Bug 303654 - Optimize RegExpCache
Summary: Optimize RegExpCache
Status: RESOLVED UNMAINTAINED
Alias: None
Product: nepomuk
Classification: Miscellaneous
Component: general (show other bugs)
Version: git master
Platform: unspecified Linux
: NOR task
Target Milestone: ---
Assignee: Nepomuk Bugs Coordination
URL:
Keywords:
Depends on:
Blocks:
 
Reported: 2012-07-17 09:07 UTC by Vishesh Handa
Modified: 2015-01-23 16:25 UTC (History)
1 user (show)

See Also:
Latest Commit:
Version Fixed In:


Attachments
Patch includes a new RegExpCache class, can be applied to master branch. (11.50 KB, patch)
2013-04-07 10:41 UTC, Lukasz Olender
Details

Note You need to log in before you can comment on or make changes to this bug.
Description Vishesh Handa 2012-07-17 09:07:13 UTC
The RegExpCache is a list of regular expressions. It works by iterating over all the regular expressions and checking if any matched. Most of the regular expressions are generally file urls.

Find a way to combine the regular expressions together in order to avoid iterating over the entire list.

Relevant code: nepomuk-core/common/regexpcache.*
Priority: Low

Ideally one should write some benchmarks to see if there is any actual speedup.
Comment 1 Lukasz Olender 2013-04-07 10:41:11 UTC
Created attachment 78701 [details]
Patch includes a new RegExpCache class, can be applied to master branch.

Proposed solution transforms all filters from wildcard syntax to full regexp syntax and combines them into one big expression. For example this five filters: "*.pyc, *.po, *.tmp, *.orig, autom4te" will be converted to: "(.*\.(pyc|po|tmp|orig)|autom4te)".
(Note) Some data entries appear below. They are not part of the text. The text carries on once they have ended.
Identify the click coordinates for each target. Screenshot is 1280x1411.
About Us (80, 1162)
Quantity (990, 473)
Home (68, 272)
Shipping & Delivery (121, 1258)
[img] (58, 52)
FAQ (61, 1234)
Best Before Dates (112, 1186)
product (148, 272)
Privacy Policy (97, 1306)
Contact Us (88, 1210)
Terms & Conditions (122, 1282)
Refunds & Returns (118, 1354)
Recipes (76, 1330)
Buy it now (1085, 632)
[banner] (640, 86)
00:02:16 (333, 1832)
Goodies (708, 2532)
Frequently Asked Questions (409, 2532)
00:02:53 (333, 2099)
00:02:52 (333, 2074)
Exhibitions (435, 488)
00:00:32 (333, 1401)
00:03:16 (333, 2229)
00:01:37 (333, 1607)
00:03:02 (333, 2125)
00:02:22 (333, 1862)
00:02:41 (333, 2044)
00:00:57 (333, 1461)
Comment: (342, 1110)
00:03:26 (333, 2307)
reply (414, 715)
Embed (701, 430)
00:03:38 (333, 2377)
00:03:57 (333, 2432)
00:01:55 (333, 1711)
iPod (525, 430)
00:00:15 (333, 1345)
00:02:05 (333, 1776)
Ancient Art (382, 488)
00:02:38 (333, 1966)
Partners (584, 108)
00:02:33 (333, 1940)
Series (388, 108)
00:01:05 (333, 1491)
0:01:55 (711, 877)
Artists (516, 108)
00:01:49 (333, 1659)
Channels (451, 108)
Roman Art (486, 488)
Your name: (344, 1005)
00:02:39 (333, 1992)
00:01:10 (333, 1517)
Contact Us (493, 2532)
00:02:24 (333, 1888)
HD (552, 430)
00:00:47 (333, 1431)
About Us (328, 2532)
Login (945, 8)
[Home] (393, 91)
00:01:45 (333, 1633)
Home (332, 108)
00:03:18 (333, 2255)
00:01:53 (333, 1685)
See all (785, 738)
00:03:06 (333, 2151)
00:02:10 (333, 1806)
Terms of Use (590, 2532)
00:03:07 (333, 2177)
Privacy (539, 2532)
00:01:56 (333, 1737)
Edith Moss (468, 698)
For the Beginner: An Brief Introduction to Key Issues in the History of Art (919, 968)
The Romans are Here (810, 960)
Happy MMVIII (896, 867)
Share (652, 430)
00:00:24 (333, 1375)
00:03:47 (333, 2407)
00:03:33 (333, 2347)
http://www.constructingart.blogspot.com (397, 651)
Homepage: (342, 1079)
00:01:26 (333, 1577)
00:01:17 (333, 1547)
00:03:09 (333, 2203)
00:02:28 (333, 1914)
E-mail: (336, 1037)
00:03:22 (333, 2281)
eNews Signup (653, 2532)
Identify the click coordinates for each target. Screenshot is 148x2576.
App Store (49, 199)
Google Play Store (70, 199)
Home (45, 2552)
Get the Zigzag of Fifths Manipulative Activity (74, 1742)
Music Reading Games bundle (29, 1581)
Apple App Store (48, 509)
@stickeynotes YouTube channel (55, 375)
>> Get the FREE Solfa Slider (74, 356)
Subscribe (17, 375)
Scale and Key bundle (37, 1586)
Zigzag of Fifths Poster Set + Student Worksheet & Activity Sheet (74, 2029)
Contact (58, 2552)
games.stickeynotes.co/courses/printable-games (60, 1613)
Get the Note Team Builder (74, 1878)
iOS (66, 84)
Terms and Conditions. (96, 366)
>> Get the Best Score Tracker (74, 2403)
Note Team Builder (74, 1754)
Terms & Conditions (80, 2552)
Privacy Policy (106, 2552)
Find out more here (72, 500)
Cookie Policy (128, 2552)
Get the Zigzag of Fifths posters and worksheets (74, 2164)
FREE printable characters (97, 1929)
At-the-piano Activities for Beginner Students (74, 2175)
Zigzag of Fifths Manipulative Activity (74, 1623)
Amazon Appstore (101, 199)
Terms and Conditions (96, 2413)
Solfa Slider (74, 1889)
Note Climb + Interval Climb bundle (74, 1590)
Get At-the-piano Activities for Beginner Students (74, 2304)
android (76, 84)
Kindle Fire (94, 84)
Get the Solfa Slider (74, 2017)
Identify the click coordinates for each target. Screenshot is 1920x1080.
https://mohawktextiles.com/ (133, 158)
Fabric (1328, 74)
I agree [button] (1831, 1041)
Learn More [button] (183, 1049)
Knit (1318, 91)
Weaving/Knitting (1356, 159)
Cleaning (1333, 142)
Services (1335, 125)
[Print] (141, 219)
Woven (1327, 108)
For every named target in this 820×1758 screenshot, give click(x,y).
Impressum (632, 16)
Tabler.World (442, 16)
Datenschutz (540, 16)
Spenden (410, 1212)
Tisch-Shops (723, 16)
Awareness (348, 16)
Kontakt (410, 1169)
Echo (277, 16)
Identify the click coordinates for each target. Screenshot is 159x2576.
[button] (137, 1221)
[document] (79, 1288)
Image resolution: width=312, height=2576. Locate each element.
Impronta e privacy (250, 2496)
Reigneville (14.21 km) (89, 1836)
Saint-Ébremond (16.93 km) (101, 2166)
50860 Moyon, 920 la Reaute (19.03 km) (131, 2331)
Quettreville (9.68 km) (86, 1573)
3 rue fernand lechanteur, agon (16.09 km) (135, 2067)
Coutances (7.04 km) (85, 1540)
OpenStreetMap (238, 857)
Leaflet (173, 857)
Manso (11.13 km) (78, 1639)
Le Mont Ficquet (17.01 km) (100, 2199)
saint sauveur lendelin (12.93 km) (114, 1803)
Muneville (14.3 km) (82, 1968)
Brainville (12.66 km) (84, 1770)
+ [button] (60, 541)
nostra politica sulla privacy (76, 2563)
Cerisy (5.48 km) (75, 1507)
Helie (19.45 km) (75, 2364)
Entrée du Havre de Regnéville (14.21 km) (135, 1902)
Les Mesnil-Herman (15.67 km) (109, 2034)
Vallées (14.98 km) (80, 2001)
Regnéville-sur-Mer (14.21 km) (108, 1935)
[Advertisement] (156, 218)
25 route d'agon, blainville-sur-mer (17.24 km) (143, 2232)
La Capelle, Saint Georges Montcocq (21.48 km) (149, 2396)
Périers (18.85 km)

For default nepomuk filters and almost all files on my computer (fresh opensuse distribution with kde sources), testing one big regexp is about five times faster than comparing file names with every filter. For small amount of filters (about 4) old regexp cache is noticeably faster, so in that case this approach is in use.

Provided patch is tested and works well with full wildcard syntax ('?', "*" and "[ ]" operators). Special full regexp characters not supported in wildcard format are treated like normal characters and escaped properly. Just in case if something went wrong and output regexp is not valid, it switch to old behaviour and logs error to kDebug.

Isolated testcases can be downloaded from http://treadstone.sh.dug.net.pl/regexp_cache.zip . I've also included a small list of files (about 2.8MB), but if you want to get more valuable speedup result, you should provide much bigger list (I've tested it with 25MB file).
Comment 2 Vishesh Handa 2013-04-08 20:18:00 UTC
Hey Lucas

Wow! This is quite amazing. However, I think it would be better if you uploaded the patch on the reviewboard. That way the other developers can also have a look at it as well.

It'll be a little hard, but it would be nice to commit your tests as well. That way everyone will know why this version is faster.

Do you want any help in organizing the files properly?
Comment 3 Lukasz Olender 2013-04-09 07:25:42 UTC
Hi Vishesh,

Yes, I surely need some informations about those tests. How should they look like and what should be compared? I can also make some kind of unit tests and put them somewhere in repo. Also, part of code responsible for regexp generation is quite complicated and someone might need some time to get involved into - should I put more inline comments to make itmore understandable at first glance?

Reviewboard's url for nepomuk is: https://git.reviewboard.kde.org?
Comment 4 Vishesh Handa 2015-01-23 16:25:07 UTC
Thank you for taking the time to file a bug report.

The Nepomuk project is no longer included in the KDE Software Compilation. With Plasma 5, we have replaced most of the underlying technology with Baloo and other components. Hopefully this will have addressed your concern.

We encourage you to try to Plasma 5 (+Baloo) and let us know if your problem persists.